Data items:

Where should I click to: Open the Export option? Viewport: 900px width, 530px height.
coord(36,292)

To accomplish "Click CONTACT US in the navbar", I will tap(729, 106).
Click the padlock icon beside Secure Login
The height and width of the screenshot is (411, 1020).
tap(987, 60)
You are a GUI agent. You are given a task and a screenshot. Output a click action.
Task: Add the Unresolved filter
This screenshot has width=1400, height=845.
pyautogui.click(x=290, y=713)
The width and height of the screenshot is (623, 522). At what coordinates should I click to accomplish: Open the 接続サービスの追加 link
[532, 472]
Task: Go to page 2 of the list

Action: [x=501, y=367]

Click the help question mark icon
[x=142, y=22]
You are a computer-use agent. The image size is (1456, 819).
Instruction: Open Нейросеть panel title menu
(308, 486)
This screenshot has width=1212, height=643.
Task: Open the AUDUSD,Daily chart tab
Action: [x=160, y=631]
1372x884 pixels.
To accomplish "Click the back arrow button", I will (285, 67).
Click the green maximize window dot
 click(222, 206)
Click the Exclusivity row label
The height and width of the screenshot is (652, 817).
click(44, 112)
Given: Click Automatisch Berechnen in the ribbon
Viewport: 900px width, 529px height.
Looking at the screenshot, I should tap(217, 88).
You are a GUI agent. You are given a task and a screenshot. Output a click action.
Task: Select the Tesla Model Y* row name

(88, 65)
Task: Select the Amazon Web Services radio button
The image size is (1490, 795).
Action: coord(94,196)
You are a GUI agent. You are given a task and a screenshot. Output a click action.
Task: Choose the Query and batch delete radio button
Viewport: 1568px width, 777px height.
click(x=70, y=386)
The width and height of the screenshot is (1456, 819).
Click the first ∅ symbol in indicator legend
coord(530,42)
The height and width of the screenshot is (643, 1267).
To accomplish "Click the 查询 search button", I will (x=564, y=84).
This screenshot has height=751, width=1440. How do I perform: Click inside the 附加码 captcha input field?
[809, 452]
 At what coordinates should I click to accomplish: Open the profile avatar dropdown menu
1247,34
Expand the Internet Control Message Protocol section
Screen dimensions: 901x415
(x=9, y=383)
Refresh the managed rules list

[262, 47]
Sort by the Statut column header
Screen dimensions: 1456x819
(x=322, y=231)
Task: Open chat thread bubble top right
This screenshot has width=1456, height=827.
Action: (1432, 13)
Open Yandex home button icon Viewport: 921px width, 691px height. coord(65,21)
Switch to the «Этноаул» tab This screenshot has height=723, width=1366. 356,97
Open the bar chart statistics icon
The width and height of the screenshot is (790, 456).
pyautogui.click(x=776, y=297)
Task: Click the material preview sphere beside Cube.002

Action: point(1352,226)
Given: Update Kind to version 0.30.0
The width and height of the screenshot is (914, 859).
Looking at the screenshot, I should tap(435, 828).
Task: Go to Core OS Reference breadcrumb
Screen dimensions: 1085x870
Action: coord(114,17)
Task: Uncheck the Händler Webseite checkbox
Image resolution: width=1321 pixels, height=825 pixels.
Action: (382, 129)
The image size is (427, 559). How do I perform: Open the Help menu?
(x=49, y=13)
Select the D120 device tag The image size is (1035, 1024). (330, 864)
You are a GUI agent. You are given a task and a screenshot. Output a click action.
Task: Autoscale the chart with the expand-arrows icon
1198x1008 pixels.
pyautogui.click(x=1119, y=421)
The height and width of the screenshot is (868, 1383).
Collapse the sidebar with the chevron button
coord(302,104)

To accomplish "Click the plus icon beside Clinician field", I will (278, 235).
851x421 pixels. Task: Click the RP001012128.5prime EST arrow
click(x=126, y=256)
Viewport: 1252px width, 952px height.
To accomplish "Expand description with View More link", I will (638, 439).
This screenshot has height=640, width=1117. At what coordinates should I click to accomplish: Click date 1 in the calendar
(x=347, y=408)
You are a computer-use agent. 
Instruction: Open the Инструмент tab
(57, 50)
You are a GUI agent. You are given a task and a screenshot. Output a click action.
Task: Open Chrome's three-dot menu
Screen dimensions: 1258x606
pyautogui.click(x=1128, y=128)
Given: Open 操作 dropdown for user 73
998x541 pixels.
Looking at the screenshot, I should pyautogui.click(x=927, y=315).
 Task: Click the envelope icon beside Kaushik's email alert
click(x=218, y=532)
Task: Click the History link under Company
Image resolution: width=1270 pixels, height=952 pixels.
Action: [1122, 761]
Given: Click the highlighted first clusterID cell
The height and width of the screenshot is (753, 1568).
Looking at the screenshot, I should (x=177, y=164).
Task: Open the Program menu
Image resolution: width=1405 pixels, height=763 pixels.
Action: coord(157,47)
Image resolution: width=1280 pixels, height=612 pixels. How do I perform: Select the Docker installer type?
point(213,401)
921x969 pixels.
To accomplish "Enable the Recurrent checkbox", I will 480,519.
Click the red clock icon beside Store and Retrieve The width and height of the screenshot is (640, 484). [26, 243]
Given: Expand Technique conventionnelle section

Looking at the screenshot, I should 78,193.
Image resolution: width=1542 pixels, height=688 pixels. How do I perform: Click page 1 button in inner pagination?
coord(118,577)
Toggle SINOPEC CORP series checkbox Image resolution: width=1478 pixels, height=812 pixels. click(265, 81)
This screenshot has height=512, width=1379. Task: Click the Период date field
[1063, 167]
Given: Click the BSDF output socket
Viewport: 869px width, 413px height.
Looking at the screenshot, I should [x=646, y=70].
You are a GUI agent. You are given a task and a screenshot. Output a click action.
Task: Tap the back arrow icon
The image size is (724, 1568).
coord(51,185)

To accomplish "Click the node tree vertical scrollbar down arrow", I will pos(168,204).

§ Written instruction
Update the listing above by changing every "GUI agent" to "interface agent" and leaving everything else as it is.

§ Answer to this task
Where should I click to: Open the Export option? Viewport: 900px width, 530px height.
coord(36,292)

To accomplish "Click CONTACT US in the navbar", I will tap(729, 106).
Click the padlock icon beside Secure Login
The height and width of the screenshot is (411, 1020).
tap(987, 60)
You are a interface agent. You are given a task and a screenshot. Output a click action.
Task: Add the Unresolved filter
This screenshot has width=1400, height=845.
pyautogui.click(x=290, y=713)
The width and height of the screenshot is (623, 522). At what coordinates should I click to accomplish: Open the 接続サービスの追加 link
[532, 472]
Task: Go to page 2 of the list

Action: [x=501, y=367]

Click the help question mark icon
[x=142, y=22]
You are a computer-use agent. The image size is (1456, 819).
Instruction: Open Нейросеть panel title menu
(308, 486)
This screenshot has width=1212, height=643.
Task: Open the AUDUSD,Daily chart tab
Action: [x=160, y=631]
1372x884 pixels.
To accomplish "Click the back arrow button", I will (285, 67).
Click the green maximize window dot
 click(222, 206)
Click the Exclusivity row label
The height and width of the screenshot is (652, 817).
click(44, 112)
Given: Click Automatisch Berechnen in the ribbon
Viewport: 900px width, 529px height.
Looking at the screenshot, I should tap(217, 88).
You are a interface agent. You are given a task and a screenshot. Output a click action.
Task: Select the Tesla Model Y* row name

(88, 65)
Task: Select the Amazon Web Services radio button
The image size is (1490, 795).
Action: coord(94,196)
You are a interface agent. You are given a task and a screenshot. Output a click action.
Task: Choose the Query and batch delete radio button
Viewport: 1568px width, 777px height.
click(x=70, y=386)
The width and height of the screenshot is (1456, 819).
Click the first ∅ symbol in indicator legend
coord(530,42)
The height and width of the screenshot is (643, 1267).
To accomplish "Click the 查询 search button", I will (x=564, y=84).
This screenshot has height=751, width=1440. How do I perform: Click inside the 附加码 captcha input field?
[809, 452]
 At what coordinates should I click to accomplish: Open the profile avatar dropdown menu
1247,34
Expand the Internet Control Message Protocol section
Screen dimensions: 901x415
(x=9, y=383)
Refresh the managed rules list

[262, 47]
Sort by the Statut column header
Screen dimensions: 1456x819
(x=322, y=231)
Task: Open chat thread bubble top right
This screenshot has width=1456, height=827.
Action: (1432, 13)
Open Yandex home button icon Viewport: 921px width, 691px height. coord(65,21)
Switch to the «Этноаул» tab This screenshot has height=723, width=1366. 356,97
Open the bar chart statistics icon
The width and height of the screenshot is (790, 456).
pyautogui.click(x=776, y=297)
Task: Click the material preview sphere beside Cube.002

Action: point(1352,226)
Given: Update Kind to version 0.30.0
The width and height of the screenshot is (914, 859).
Looking at the screenshot, I should tap(435, 828).
Task: Go to Core OS Reference breadcrumb
Screen dimensions: 1085x870
Action: coord(114,17)
Task: Uncheck the Händler Webseite checkbox
Image resolution: width=1321 pixels, height=825 pixels.
Action: (382, 129)
The image size is (427, 559). How do I perform: Open the Help menu?
(x=49, y=13)
Select the D120 device tag The image size is (1035, 1024). (330, 864)
You are a interface agent. You are given a task and a screenshot. Output a click action.
Task: Autoscale the chart with the expand-arrows icon
1198x1008 pixels.
pyautogui.click(x=1119, y=421)
The height and width of the screenshot is (868, 1383).
Collapse the sidebar with the chevron button
coord(302,104)

To accomplish "Click the plus icon beside Clinician field", I will (278, 235).
851x421 pixels. Task: Click the RP001012128.5prime EST arrow
click(x=126, y=256)
Viewport: 1252px width, 952px height.
To accomplish "Expand description with View More link", I will (638, 439).
This screenshot has height=640, width=1117. At what coordinates should I click to accomplish: Click date 1 in the calendar
(x=347, y=408)
You are a computer-use agent. 
Instruction: Open the Инструмент tab
(57, 50)
You are a interface agent. You are given a task and a screenshot. Output a click action.
Task: Open Chrome's three-dot menu
Screen dimensions: 1258x606
pyautogui.click(x=1128, y=128)
Given: Open 操作 dropdown for user 73
998x541 pixels.
Looking at the screenshot, I should pyautogui.click(x=927, y=315).
 Task: Click the envelope icon beside Kaushik's email alert
click(x=218, y=532)
Task: Click the History link under Company
Image resolution: width=1270 pixels, height=952 pixels.
Action: [1122, 761]
Given: Click the highlighted first clusterID cell
The height and width of the screenshot is (753, 1568).
Looking at the screenshot, I should (x=177, y=164).
Task: Open the Program menu
Image resolution: width=1405 pixels, height=763 pixels.
Action: coord(157,47)
Image resolution: width=1280 pixels, height=612 pixels. How do I perform: Select the Docker installer type?
point(213,401)
921x969 pixels.
To accomplish "Enable the Recurrent checkbox", I will 480,519.
Click the red clock icon beside Store and Retrieve The width and height of the screenshot is (640, 484). [26, 243]
Given: Expand Technique conventionnelle section

Looking at the screenshot, I should 78,193.
Image resolution: width=1542 pixels, height=688 pixels. How do I perform: Click page 1 button in inner pagination?
coord(118,577)
Toggle SINOPEC CORP series checkbox Image resolution: width=1478 pixels, height=812 pixels. click(265, 81)
This screenshot has height=512, width=1379. Task: Click the Период date field
[1063, 167]
Given: Click the BSDF output socket
Viewport: 869px width, 413px height.
Looking at the screenshot, I should [x=646, y=70].
You are a interface agent. You are given a task and a screenshot. Output a click action.
Task: Tap the back arrow icon
The image size is (724, 1568).
coord(51,185)

To accomplish "Click the node tree vertical scrollbar down arrow", I will pos(168,204).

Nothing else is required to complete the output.